Борьба, которая составляет содержание всякой истинной драмы в трагедии, всегда бывает такого рода, что герой в ней погибает и вызывает в нас такое участие к его страданиям или гибели, что мы чрезвычайно сильно потрясены состраданием и вместе с тем страхом, который основан на том, что в страдающем и погибающем герое мы видим своего равного, в его судьбе усматриваем общечеловеческую и нашу собственную участь, вспоминаем пределы, в которые поставлено человечество. Трагический страх всегда явится сам собою там, где возбуждено трагическое сострадание, но присутствие или отсутствие этого страха может служить указанием, действительно ли наше сострадание достигло трагической высоты, или тут только более высокая или более низкая степень участия, приятная, но не глубоко захватывающая душу растроганность. В конце концов, однако, все сводится к возбуждению трагического сострадания. Чем оно вызывается? Большие размеры мучений, происходящих перед глазами зрителя, для этого недостаточны. Крупное несчастье, сильные страдания могут вызывать также ужас, негодование, отвращение; если это касается человека, для нас дорогого, то каковы бы ни были обстоятельства, боль будет все-таки причинена. Но для возбуждения нашего сострадания необходимо нам открыть связь между страданиями героя и его поступками и поступки героя в связи с его характером и положением понимать так, чтобы мы имели возможность вообразить себя в его положении.

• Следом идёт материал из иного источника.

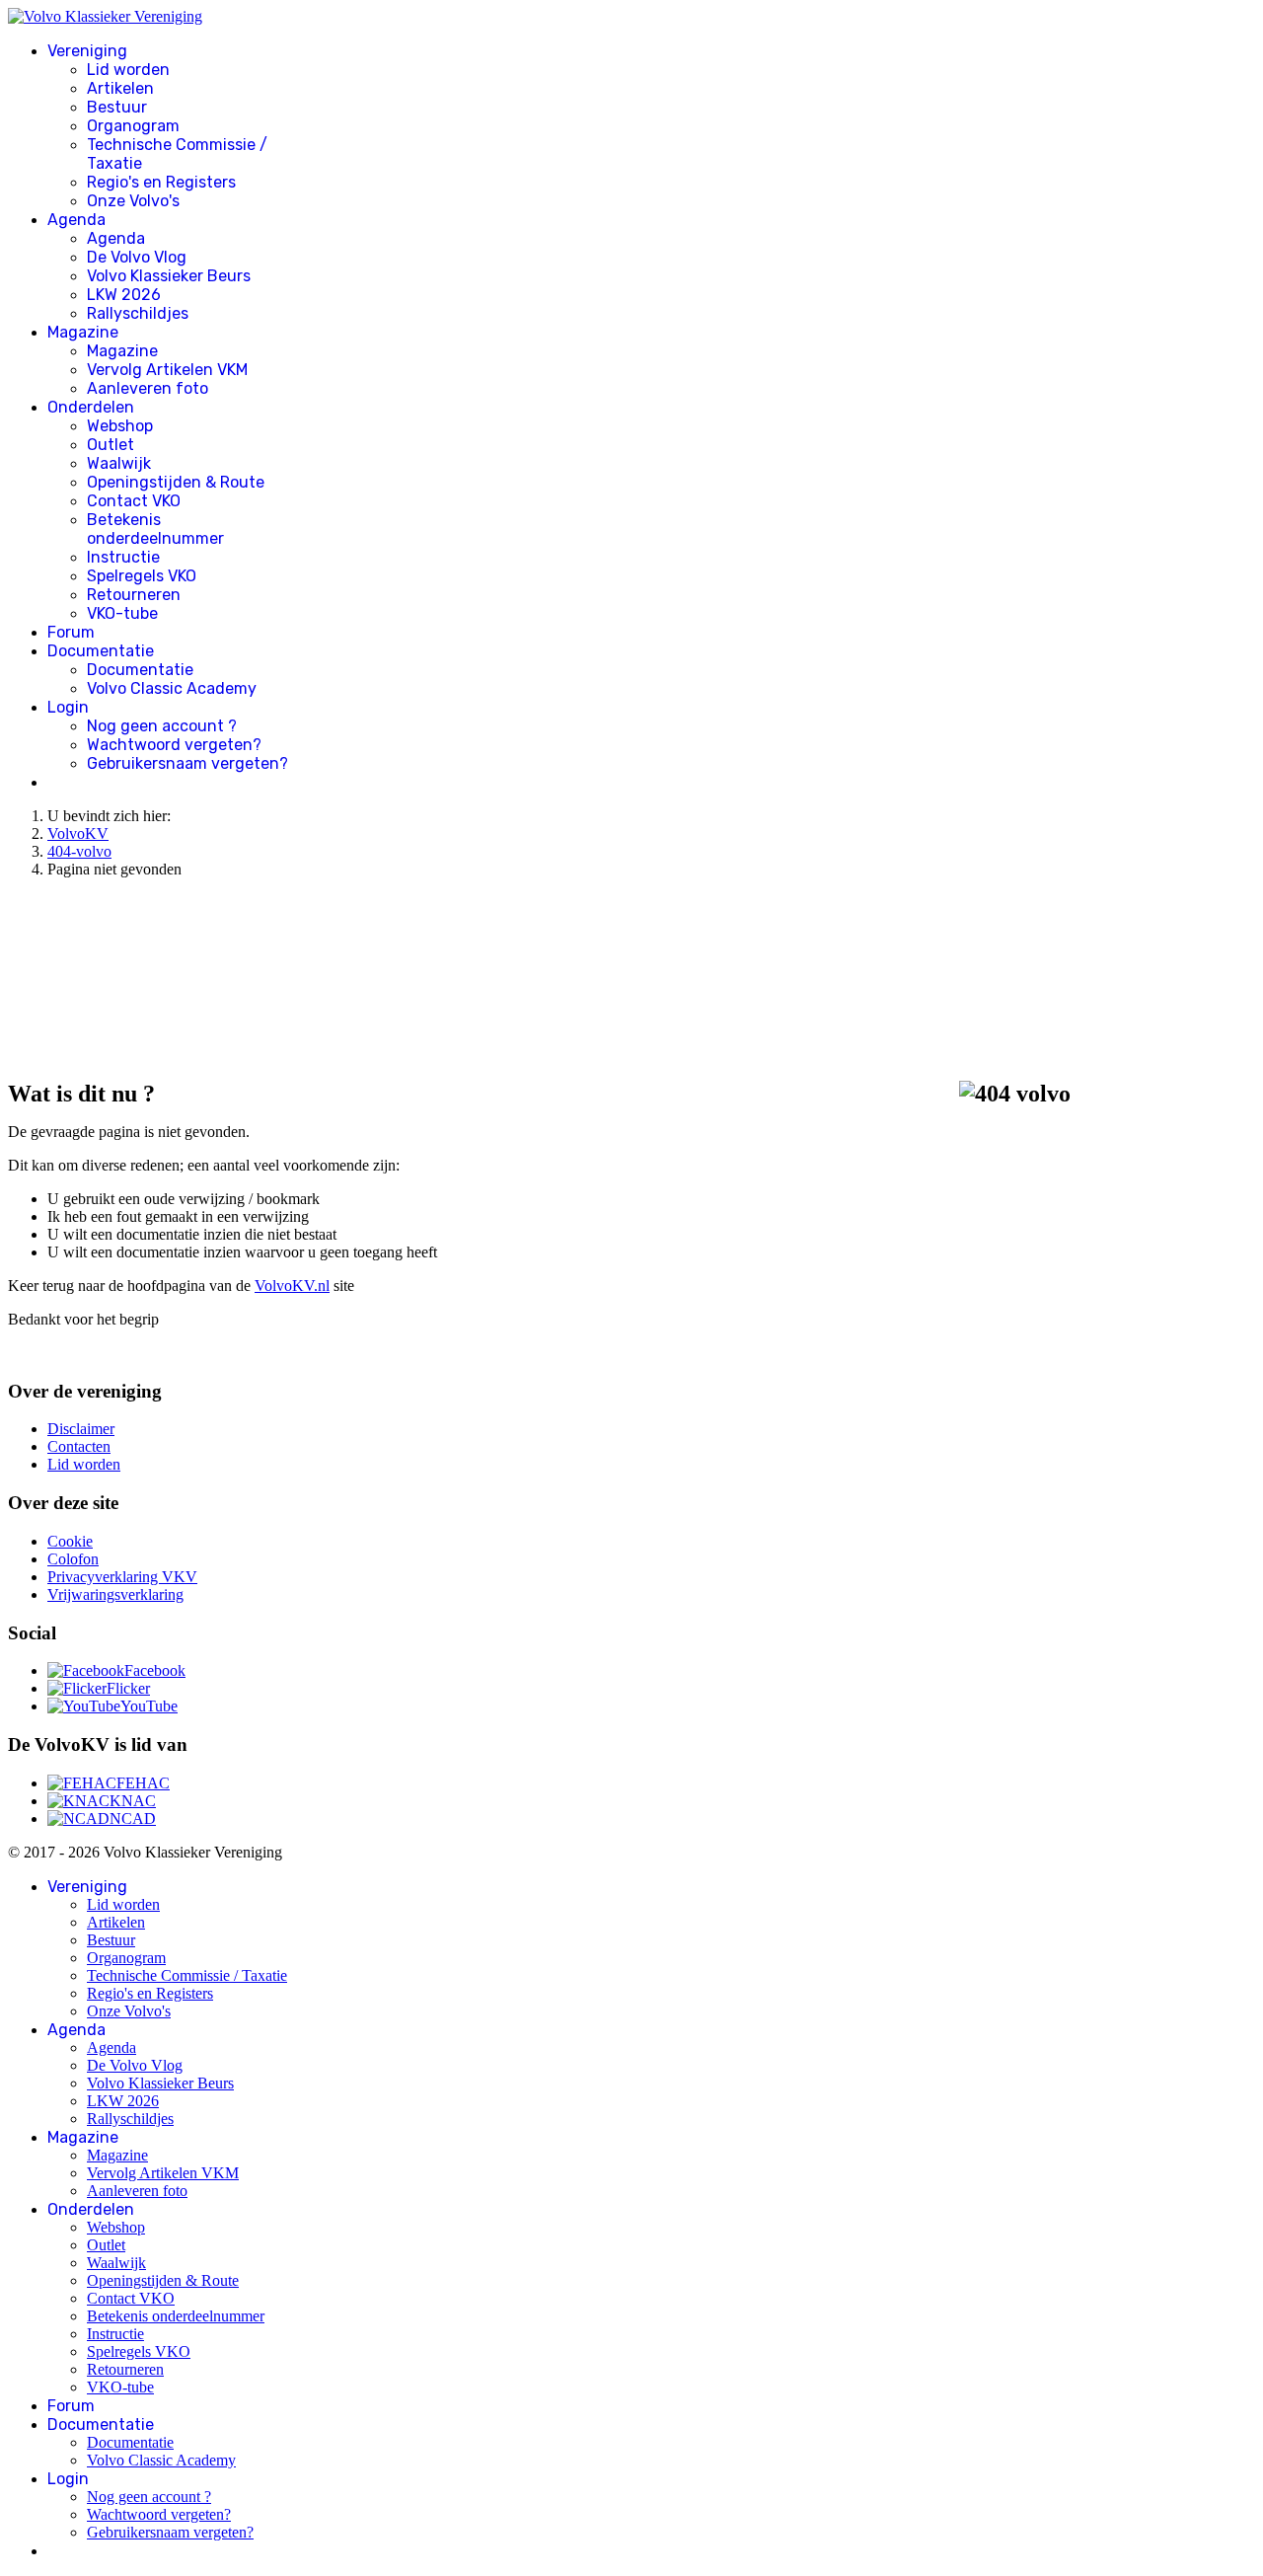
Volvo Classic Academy (172, 688)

Поступок или поступки, которыми герой трагедии навлекает на себя страдание, составляют то, что в новое время назвали трагическою виною. Этот термин сам по себе был бы совершенно правилен, представляй себе каждый ясно, о каком роде вины здесь идет речь – и именно, ни о чем ином, как о поводе к страданью. Но когда под трагическою виною вздумали понимать противное нравственности деяние, за которое виновный справедливо должен платиться, искупить которое ему следует своим страданием, то извратили правильную точку зрения до такой степени, что отняли у читателя возможность смотреть на представляющиеся в произведениях великих трагиков факты таким образом, чтобы они производили вполне чистое действие. Ведь и Антигона Софокла, этот идеал девственного величия, чистейшей братской любви и готовности жертвовать собою верности долгу, тоже виновница своей трагической участи. Но какому филологу или эстетику без вышеупомянутого несчастного смешения могло бы когда-нибудь прийти в голову поучать Антигону: ты провинилась тем, что пошла наперекор предписаниям государственной власти, – как будто для неё было возможно что-нибудь, кроме исполнения закона высшего на счет второстепенных! Или кто из них решился бы даже находить её проступок по крайней мере в том, что она преступила все пределы резкости в своих возражениях представителю государственной власти, нарушила должное почтение к нему, – как будто по греческому воззрению всякому, чьи родные подвергались поруганию, не предоставлялось отдаваться бурному порыву благородного гнева без всякого стеснения и как будто этот проступок, если по греческой этике то был проступок, заключал в себе вину, хоть сколько-нибудь соответственную постигнувшей Антигону участи! И выходит из этого странный результат, благодаря которому вышесказанное ложное воззрение может быть легко доведено ad absurdum: оно заставляет, как за микроскопически малою, так и за бесконечно крупною причиною признавать одинаково сильное действие.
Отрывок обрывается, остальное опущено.